Sur les traces de Bill Clinton

Après trente-deux mois d'une Intifada qui a fait plus de 3 000 morts et continue à tuer chaque jour des Palestiniens et des Israéliens, le président Bush peut se permettre de marcher sur les traces de son père et de Bill Clinton, qu'il avait d'abord évité de suivre, pour relancer une négociation de paix depuis trop longtemps dans l'impasse.

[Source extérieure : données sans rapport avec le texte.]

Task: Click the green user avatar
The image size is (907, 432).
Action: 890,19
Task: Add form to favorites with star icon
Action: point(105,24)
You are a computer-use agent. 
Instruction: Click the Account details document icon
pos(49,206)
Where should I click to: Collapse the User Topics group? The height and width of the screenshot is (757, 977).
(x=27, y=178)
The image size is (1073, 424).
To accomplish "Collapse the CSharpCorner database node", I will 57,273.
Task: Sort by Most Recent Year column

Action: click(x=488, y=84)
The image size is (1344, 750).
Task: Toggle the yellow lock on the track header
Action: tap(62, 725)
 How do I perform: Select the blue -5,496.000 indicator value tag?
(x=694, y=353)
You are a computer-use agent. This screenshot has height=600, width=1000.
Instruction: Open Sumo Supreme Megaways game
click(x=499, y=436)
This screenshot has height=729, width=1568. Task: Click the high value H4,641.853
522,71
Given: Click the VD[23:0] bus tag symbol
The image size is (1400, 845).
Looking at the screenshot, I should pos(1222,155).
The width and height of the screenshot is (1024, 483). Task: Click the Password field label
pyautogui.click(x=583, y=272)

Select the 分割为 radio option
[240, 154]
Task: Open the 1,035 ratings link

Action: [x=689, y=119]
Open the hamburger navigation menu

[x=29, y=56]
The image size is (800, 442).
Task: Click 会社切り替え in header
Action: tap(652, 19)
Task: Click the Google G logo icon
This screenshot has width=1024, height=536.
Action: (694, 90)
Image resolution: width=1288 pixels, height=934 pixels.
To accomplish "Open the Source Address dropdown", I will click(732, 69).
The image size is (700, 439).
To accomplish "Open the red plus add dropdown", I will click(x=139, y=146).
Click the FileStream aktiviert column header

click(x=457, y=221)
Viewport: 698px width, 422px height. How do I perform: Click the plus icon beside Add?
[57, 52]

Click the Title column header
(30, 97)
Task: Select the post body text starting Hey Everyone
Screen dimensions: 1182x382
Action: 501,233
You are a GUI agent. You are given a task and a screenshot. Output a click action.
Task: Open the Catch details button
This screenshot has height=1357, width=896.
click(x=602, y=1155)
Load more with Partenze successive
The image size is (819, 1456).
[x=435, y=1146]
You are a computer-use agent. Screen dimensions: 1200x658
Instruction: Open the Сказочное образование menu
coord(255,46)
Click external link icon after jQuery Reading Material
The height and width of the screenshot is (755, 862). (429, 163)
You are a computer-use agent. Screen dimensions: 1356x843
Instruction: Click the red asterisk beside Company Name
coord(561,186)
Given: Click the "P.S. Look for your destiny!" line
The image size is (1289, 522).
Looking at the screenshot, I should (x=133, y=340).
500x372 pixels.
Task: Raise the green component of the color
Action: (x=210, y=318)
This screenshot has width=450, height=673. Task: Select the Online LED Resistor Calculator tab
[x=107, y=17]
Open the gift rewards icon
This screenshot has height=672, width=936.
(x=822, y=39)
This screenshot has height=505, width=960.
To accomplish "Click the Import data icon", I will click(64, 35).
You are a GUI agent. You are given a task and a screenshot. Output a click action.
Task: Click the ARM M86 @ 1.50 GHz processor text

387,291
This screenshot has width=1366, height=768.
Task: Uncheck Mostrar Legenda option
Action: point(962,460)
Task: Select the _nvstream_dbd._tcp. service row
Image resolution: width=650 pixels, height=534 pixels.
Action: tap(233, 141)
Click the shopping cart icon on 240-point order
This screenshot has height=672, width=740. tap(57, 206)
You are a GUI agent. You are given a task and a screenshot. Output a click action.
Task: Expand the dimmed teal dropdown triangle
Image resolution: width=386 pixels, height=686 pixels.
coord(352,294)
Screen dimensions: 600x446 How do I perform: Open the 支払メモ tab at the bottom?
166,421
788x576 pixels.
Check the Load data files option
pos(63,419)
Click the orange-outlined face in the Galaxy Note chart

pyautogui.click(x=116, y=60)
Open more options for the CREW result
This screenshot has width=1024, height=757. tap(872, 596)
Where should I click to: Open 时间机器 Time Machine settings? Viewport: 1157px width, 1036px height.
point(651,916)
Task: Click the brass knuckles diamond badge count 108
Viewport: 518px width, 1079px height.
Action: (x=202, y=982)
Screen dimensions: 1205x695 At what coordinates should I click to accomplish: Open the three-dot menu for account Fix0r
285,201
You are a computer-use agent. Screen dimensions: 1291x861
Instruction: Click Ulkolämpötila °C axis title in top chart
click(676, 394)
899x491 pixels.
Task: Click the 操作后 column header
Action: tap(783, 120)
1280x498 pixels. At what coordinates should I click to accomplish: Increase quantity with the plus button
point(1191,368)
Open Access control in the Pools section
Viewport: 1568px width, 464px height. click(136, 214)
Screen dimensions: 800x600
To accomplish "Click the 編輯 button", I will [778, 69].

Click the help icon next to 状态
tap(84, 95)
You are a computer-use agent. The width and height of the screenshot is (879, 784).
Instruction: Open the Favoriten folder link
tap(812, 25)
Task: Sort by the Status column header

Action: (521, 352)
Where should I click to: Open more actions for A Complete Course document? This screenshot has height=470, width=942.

Dans la foulée d'une tournée qui l'a conduit du 30 mai au 2 juin en Pologne, en Russie et à Évian pour le sommet du G8, G.W. Bush se rend le 3 juin à Charm el-Cheikh en Égypte pour faire cautionner la « feuille de route », certes avec des réserves, par quatre dirigeants arabes, le président égyptien Hosni Moubarak, le prince Abdallah d'Arabie saoudite, le roi de Jordanie Abdallah II, l'émir du Bahreïn Hamad ben Issa Al-Khalifa, président de la Ligue arabe qui avait pourtant appuyé en mars 2002 le plan de paix saoudien prévoyant la reconnaissance d'Israël en échange d'un retour aux frontières de 1967, mis au rancart en raison du rejet catégorique d'Israël. Ce soutien, même mesuré, constituait un préalable nécessaire à la rencontre qu'il aura le lendemain à Aqaba en Jordanie avec Ariel Sharon et Mahmoud Abbas, auprès desquels il s'est engagé à faire aboutir la feuille de route, désignée comme « la plus haute priorité » du secrétaire d'État Colin Powell et de sa conseillère pour la sécurité Condoleezza Rice, une promesse assortie de mesures concrètes, comme l'envoi sur place d'un envoyé spécial, John Wolf, et d'une équipe de la CIA et du Département d'État. De leur côté, les Premiers ministres israélien et palestinien sont invités à donner des signes de leur bonne volonté, le démantèlement des points de colonisation pour l'un, l'arrêt de la violence et des attentats pour l'autre. Mais ces tests se heurtent aux radicaux des deux camps, qui se livrent à une surenchère telle que les États-Unis devront hausser le ton et auront d'autant plus de mal, peut-être, à se faire entendre qu'ils ont fait cavalier seul dans ce dossier, en marginalisant les Européens, les Russes et l'ONU, leurs partenaires du Quartet, réunis lors d'un sommet de pure forme le 22 juin à Chouneh, en Jordanie.